TASK TO COMPLETE:
Pictures don't belong in the copy; print all the records exactly.

Stored data:
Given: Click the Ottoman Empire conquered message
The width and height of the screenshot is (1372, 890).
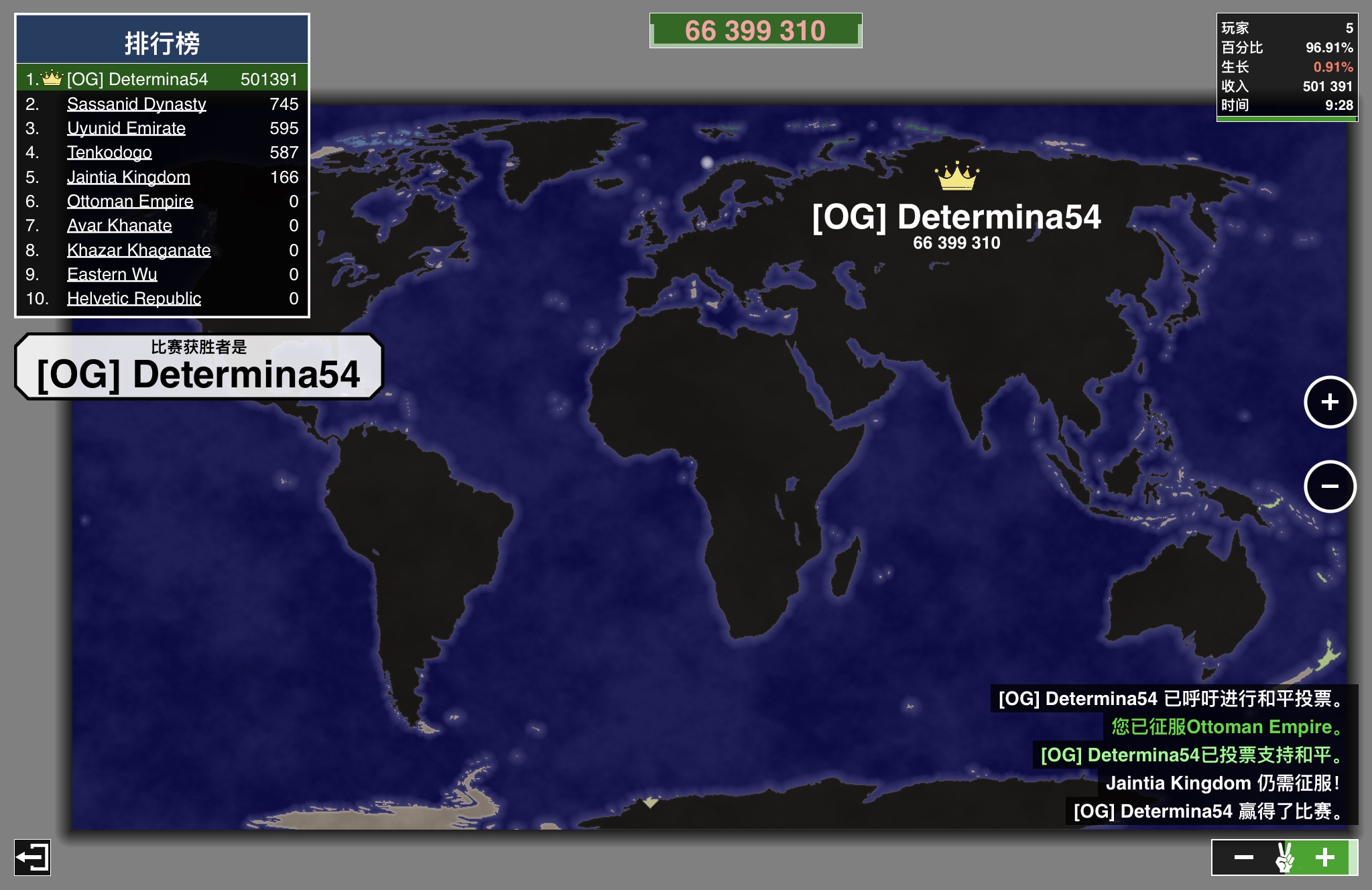Looking at the screenshot, I should pos(1227,726).
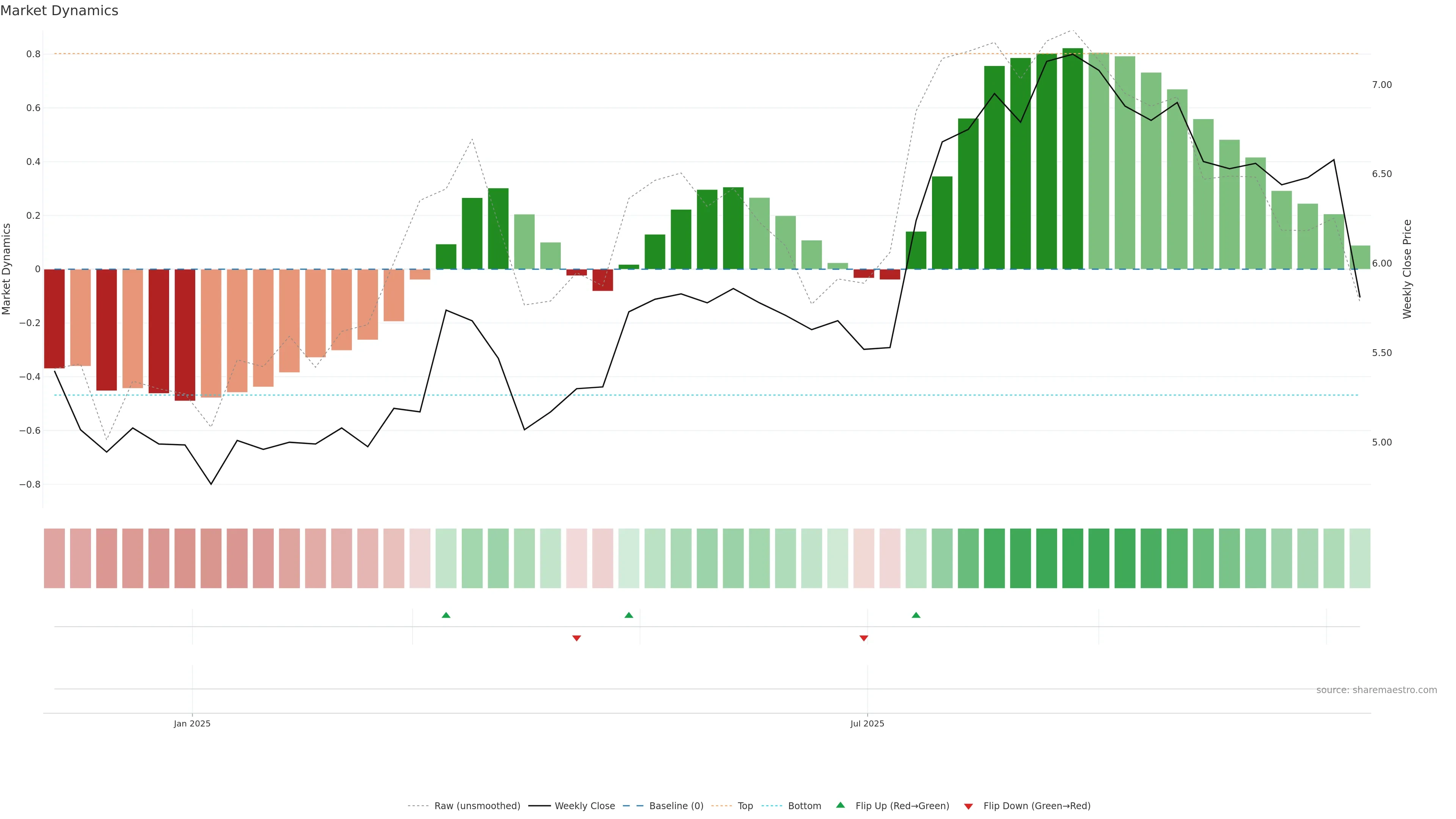Image resolution: width=1456 pixels, height=819 pixels.
Task: Click the first heatmap cell on the left
Action: click(54, 558)
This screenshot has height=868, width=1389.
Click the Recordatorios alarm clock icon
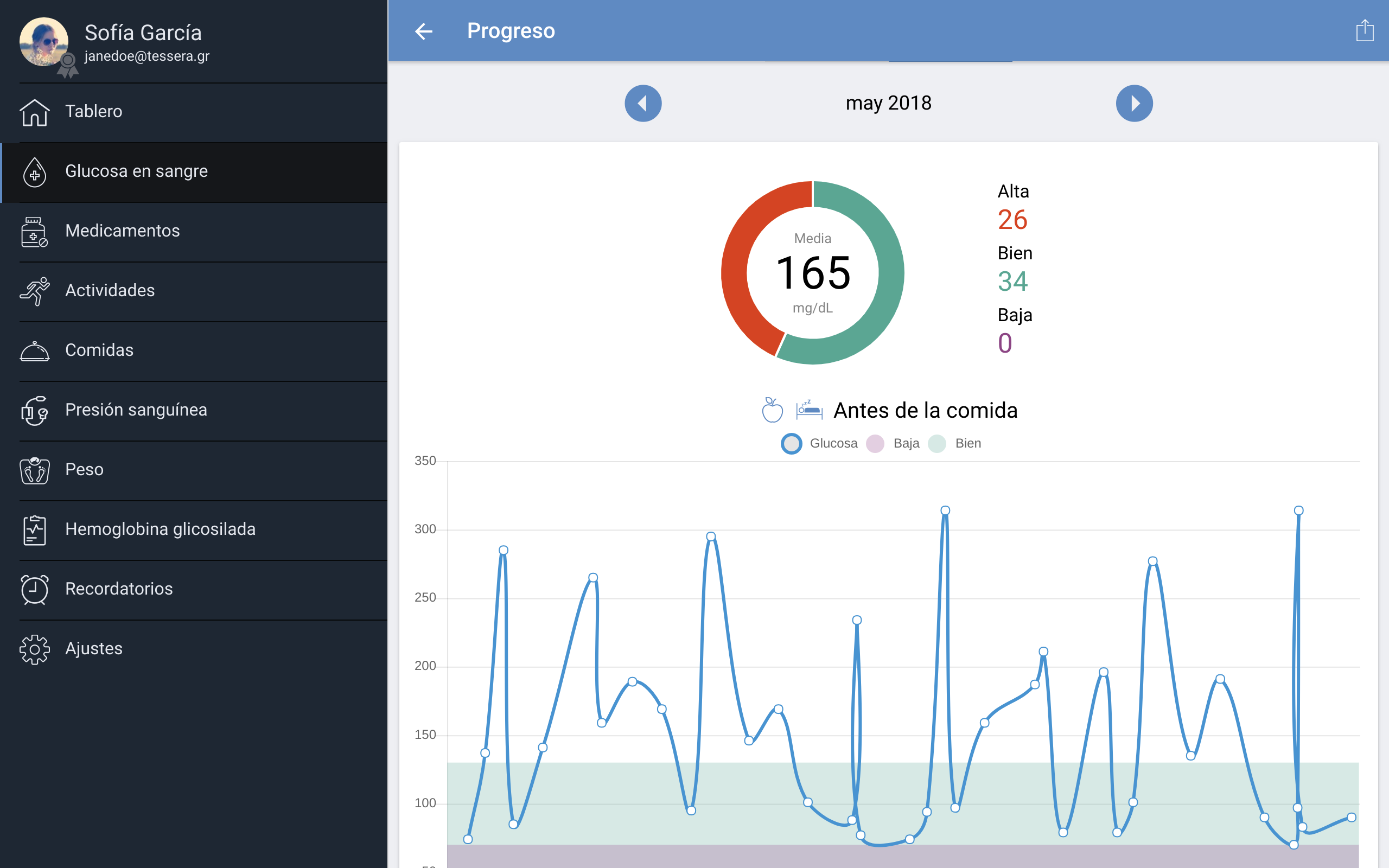(x=34, y=590)
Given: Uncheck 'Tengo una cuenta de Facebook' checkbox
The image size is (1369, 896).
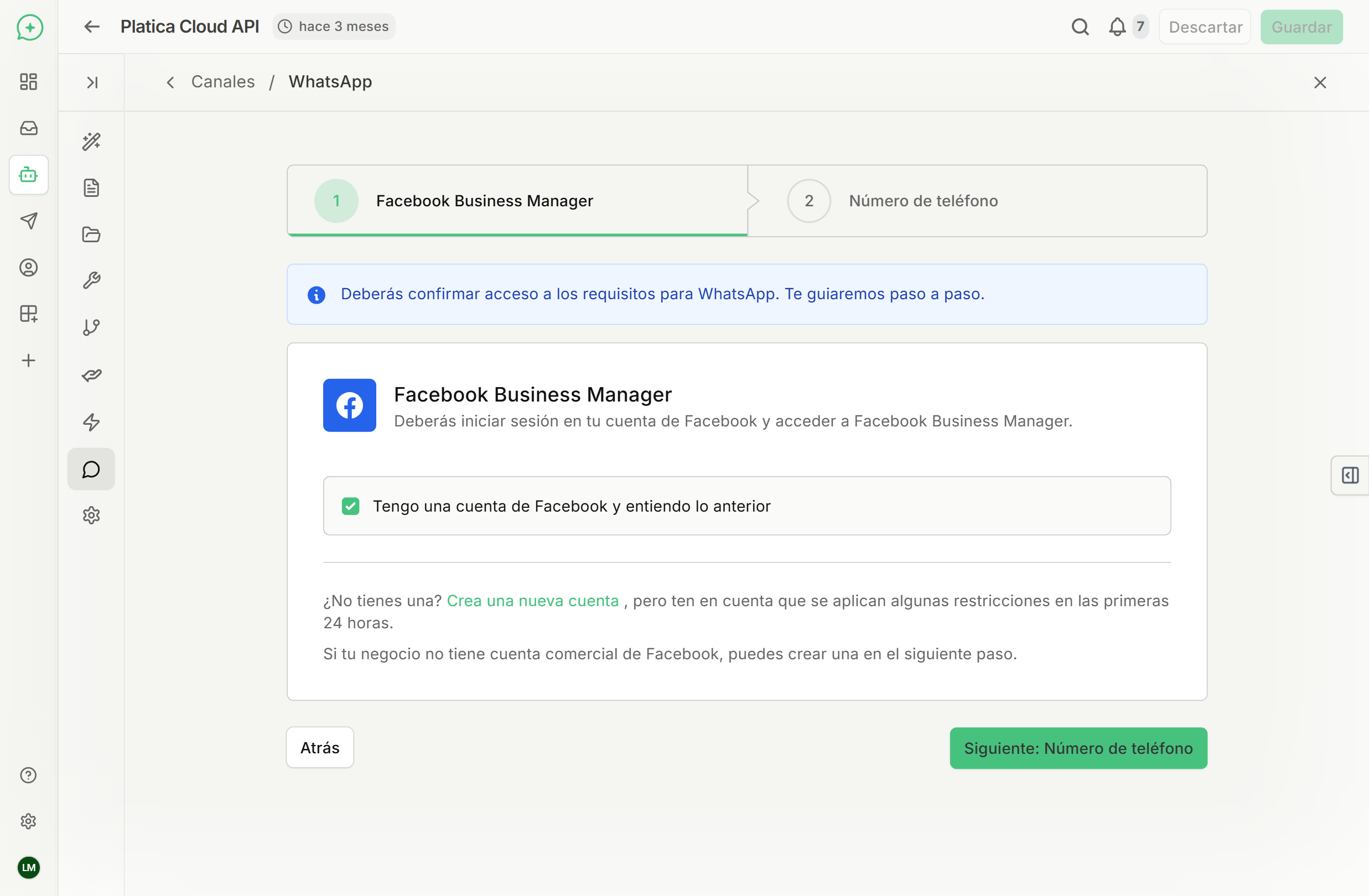Looking at the screenshot, I should point(351,506).
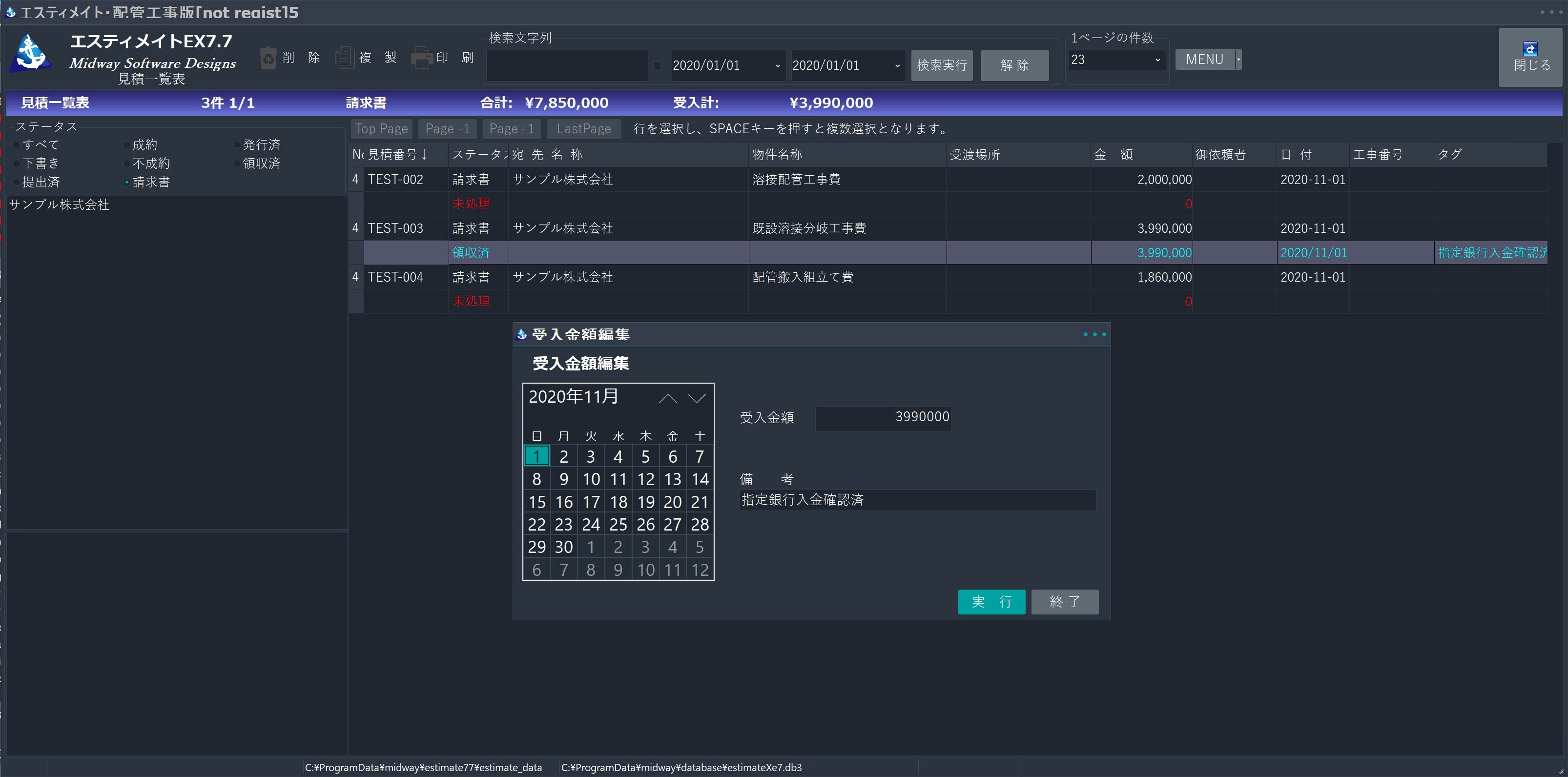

RESULT:
Given: Click the Ottoman Empire conquered message
The width and height of the screenshot is (1372, 890).
Looking at the screenshot, I should pos(1227,726).
Image resolution: width=1456 pixels, height=819 pixels.
Task: Click the first heatmap cell on the left
Action: click(54, 558)
This screenshot has height=868, width=1389.
Click the Recordatorios alarm clock icon
(x=34, y=590)
Given: Uncheck 'Tengo una cuenta de Facebook' checkbox
The image size is (1369, 896).
Looking at the screenshot, I should point(351,506).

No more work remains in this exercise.